Sì, perché tra pile di pratiche da smaltire e problemi insormontabili da risolvere, qualcosa in questi anni è inesorabilmente sfuggito. Non è stata distrazione, semplicemente non c’è stato spazio per pensare a loro: i proprietari delle seconde case, i turisti, i parenti in ferie. Non c’è stato spazio per loro nei pensieri di chi si è occupato della sistemazione dei terremotati, della ricostruzione, della burocrazia, così come oggi non c’è spazio, fisicamente, per ospitare chi era solo di passaggio, ma che passando regalava felicità e dava impulso all’economia locale.
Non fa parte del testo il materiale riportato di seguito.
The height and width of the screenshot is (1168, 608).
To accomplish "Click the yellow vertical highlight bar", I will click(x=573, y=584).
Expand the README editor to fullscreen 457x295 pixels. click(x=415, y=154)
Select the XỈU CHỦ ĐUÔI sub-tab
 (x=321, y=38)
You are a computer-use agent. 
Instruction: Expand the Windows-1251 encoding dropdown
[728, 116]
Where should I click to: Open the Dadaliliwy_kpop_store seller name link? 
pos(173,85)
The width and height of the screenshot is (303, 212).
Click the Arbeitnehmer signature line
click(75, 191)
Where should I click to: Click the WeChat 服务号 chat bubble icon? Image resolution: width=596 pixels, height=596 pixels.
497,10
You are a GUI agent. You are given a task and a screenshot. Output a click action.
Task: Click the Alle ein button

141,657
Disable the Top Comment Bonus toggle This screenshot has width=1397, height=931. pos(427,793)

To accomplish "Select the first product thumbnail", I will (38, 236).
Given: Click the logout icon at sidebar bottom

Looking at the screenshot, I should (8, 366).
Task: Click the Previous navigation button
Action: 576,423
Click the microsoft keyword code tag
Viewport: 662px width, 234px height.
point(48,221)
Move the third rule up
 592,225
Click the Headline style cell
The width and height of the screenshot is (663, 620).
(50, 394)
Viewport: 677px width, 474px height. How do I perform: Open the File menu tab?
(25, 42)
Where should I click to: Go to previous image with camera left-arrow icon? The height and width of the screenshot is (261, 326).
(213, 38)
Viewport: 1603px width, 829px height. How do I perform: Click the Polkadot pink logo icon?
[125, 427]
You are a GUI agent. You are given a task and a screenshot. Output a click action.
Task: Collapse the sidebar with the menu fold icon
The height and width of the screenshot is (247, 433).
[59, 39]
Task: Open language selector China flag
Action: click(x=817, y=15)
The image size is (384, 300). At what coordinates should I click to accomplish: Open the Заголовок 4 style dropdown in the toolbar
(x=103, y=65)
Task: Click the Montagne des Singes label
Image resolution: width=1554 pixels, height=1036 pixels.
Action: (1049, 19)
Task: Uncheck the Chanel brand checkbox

Il grande problema riguarda la dimensione dei moduli abitativi, pensati per accogliere unicamente chi ne aveva fatto richiesta. In media, le dimensioni sono di 40 metri quadri. Ma una volta c’erano vere case, le ampie dimore di famiglia che conservavano le camere di chi, per lavoro, era stato costretto a trasferirsi altrove, e che pure non si lasciava mai sfuggire l’occasione di tornare.

A mancare sono anche le strutture ricettive. Ad Arquata, l’unica è il centro parrocchiale Agorà, che dispone di camerate utili soprattutto agli scout o a chi non ha particolari esigenze. Altre due camere si trovano a Spelonga, al ‘Giardino dei monti’, mentre molto gettonato è il bed and breakfast ‘Gl’Urse’ di Trisungo, che può ospitare al massimo 4 persone. "Abbiamo tante, troppe richieste – dice la titolare, Isabella Di Vittori – ad agosto sono sommersa dalle telefonate, ma purtroppo cedo l’appartamento ai miei parenti. Le persone che chiamano sono quelle che avevano le seconde case nei paesi limitrofi, ma ci sono anche turisti che vogliono venire, soprattutto per fare il cammino delle ‘Terre Mutate’. Bisognava investire per creare strutture dedicate, anche perché chi tornava faceva muovere l’economia". Il Comune ha comunque un progetto nel cassetto per poter risolvere la situazione: "È una priorità assoluta – dice il sindaco reggente Michele Franchi – e ci batteremo per rispettarla".